Article original sous licence CC BY 4.0 (https://creativecommons.org/licenses/by/4.0/). Ceci est une explication générée par l'IA de l'article ci-dessous. Elle n'a pas été rédigée ni approuvée par les auteurs. Pour une précision technique, consultez l'article original. Lire la clause de non-responsabilité complète

L'argent est quelque chose que nous utilisons chaque jour sans vraiment y réfléchir. Nous le donnons pour un café, nous le payons pour un loyer et nous l'économisons pour l'avenir. Dans la majeure partie du monde, cet argent est créé et contrôlé par un gouvernement unique, qui décide de sa quantité et tente d'en maintenir la valeur stable. Mais depuis longtemps, certains économistes se demandent si ce monopole est nécessaire.

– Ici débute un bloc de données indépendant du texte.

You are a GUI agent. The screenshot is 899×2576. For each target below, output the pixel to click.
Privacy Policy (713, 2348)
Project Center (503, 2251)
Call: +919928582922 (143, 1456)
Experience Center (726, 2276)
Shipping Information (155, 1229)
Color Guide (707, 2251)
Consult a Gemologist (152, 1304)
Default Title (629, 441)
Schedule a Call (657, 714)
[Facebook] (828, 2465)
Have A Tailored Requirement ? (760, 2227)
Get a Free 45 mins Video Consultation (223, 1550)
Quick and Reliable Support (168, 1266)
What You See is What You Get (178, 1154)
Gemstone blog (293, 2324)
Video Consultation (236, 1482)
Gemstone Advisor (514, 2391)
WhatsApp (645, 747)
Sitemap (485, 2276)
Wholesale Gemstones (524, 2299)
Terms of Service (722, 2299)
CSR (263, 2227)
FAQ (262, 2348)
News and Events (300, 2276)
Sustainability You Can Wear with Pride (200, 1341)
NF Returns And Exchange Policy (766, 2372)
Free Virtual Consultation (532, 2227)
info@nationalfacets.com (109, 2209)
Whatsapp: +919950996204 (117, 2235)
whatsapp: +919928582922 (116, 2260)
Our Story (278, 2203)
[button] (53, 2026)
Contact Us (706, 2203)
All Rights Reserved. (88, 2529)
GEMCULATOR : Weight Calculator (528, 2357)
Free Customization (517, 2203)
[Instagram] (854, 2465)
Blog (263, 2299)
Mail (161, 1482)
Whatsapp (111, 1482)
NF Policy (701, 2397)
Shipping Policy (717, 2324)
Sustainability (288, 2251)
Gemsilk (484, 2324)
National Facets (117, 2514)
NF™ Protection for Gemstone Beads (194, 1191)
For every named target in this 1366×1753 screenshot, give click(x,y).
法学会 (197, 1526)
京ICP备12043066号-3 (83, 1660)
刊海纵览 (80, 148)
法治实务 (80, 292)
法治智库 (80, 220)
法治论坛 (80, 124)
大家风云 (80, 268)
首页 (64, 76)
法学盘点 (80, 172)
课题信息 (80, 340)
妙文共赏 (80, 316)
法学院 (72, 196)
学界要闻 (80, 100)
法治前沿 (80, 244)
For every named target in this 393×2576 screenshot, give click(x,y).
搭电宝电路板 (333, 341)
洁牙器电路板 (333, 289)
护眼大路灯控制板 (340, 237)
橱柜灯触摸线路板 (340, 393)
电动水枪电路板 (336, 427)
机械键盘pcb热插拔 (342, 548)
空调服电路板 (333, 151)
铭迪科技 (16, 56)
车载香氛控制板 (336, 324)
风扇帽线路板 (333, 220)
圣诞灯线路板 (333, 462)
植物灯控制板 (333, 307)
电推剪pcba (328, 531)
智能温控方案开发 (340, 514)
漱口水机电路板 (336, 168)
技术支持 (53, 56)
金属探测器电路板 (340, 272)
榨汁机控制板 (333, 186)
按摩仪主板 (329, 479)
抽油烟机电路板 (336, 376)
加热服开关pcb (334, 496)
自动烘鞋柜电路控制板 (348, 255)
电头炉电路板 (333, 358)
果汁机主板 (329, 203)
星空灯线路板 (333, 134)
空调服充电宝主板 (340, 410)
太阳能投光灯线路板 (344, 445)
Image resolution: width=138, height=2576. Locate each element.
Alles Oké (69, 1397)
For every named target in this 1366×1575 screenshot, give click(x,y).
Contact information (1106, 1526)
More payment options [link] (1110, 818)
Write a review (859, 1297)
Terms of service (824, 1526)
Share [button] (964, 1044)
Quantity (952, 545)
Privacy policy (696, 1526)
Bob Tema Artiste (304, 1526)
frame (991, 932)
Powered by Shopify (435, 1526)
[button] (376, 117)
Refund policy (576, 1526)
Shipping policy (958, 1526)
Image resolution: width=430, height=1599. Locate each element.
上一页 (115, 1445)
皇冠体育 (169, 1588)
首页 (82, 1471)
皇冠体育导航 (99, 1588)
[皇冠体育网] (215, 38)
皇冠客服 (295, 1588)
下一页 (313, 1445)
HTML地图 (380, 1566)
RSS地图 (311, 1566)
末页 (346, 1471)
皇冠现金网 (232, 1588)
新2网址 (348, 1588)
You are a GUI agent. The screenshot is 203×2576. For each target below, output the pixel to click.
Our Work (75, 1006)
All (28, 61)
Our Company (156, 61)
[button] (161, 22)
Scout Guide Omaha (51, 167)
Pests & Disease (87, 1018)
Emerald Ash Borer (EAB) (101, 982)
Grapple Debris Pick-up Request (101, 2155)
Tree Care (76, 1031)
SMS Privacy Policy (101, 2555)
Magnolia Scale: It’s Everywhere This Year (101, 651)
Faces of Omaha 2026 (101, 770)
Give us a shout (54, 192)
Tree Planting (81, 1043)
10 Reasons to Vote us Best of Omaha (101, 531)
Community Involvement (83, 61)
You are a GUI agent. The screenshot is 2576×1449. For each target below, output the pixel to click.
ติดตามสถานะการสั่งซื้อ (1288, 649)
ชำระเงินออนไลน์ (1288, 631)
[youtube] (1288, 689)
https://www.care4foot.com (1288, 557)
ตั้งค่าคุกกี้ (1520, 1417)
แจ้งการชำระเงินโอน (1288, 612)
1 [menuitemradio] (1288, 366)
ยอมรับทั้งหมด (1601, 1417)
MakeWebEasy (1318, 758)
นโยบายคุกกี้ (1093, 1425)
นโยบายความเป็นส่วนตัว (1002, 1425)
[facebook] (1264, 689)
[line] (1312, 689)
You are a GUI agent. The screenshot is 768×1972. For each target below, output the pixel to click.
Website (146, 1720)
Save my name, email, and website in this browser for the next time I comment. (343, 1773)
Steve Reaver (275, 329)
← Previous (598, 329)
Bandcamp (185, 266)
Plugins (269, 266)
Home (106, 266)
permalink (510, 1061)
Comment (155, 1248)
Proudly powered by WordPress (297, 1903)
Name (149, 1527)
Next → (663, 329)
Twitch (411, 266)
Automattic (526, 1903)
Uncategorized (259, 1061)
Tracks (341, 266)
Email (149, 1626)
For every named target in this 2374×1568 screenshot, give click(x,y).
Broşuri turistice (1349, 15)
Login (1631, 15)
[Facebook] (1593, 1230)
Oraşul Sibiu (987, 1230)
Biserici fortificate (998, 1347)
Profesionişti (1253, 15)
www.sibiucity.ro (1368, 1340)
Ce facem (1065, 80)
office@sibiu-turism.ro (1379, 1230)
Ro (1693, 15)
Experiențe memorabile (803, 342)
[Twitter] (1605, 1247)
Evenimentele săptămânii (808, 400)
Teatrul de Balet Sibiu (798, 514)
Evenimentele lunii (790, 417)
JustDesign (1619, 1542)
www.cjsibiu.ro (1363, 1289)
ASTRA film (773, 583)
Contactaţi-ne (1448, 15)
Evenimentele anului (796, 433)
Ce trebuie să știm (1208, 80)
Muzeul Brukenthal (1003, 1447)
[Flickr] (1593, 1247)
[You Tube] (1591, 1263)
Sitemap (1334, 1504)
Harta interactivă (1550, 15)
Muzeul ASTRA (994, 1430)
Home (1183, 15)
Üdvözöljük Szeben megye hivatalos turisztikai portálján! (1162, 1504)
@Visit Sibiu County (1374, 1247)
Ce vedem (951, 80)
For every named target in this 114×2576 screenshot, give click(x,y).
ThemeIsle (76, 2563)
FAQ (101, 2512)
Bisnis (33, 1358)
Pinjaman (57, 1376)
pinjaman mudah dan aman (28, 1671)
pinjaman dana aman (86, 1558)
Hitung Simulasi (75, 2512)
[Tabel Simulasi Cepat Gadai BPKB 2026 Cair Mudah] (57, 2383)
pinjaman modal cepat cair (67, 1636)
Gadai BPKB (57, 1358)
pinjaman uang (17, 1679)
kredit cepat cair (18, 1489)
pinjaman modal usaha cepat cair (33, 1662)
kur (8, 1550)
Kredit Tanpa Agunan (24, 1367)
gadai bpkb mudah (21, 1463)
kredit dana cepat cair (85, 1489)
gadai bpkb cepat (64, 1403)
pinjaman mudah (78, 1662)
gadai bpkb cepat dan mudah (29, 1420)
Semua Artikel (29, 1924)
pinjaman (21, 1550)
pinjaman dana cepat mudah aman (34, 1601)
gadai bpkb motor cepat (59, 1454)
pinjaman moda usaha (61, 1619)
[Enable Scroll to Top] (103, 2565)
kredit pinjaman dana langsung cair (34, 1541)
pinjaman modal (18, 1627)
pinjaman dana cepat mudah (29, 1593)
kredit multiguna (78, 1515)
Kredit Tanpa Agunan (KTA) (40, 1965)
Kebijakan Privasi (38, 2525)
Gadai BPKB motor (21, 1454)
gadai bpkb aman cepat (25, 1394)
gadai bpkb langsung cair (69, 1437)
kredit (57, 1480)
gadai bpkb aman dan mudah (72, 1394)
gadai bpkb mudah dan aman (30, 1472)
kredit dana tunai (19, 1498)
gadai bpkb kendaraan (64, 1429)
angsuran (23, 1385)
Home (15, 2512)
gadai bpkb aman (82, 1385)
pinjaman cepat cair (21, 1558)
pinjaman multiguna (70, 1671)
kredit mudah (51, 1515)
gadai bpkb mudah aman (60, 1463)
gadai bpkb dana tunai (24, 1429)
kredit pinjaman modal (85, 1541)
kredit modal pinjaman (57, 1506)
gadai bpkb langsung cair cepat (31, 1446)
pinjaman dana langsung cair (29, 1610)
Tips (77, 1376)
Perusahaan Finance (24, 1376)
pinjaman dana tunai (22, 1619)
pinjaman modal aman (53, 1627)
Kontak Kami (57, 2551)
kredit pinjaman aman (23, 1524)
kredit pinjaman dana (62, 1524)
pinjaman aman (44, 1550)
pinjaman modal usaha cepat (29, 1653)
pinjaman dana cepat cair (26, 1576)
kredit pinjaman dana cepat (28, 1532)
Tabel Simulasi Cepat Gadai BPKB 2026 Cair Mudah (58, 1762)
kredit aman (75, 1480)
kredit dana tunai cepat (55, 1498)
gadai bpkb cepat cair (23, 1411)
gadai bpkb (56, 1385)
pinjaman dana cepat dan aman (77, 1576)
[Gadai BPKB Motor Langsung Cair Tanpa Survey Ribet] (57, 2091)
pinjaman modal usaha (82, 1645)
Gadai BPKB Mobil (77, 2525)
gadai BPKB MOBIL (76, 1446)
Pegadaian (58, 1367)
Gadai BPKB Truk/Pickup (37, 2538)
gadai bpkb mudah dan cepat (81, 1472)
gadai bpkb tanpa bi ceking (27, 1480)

Ils se sont demandé si des entreprises privées pourraient créer leur propre monnaie et rivaliser avec le gouvernement, tout comme différentes entreprises rivalisent pour vendre du savon ou des voitures. Si une entreprise privée fabriquait une monnaie qui perdait rapidement sa valeur, les gens cesseraient simplement de l'utiliser pour passer à une meilleure. Cette idée suggère que la concurrence, plutôt que le contrôle gouvernemental, est le meilleur moyen de maintenir la monnaie stable et digne de confiance.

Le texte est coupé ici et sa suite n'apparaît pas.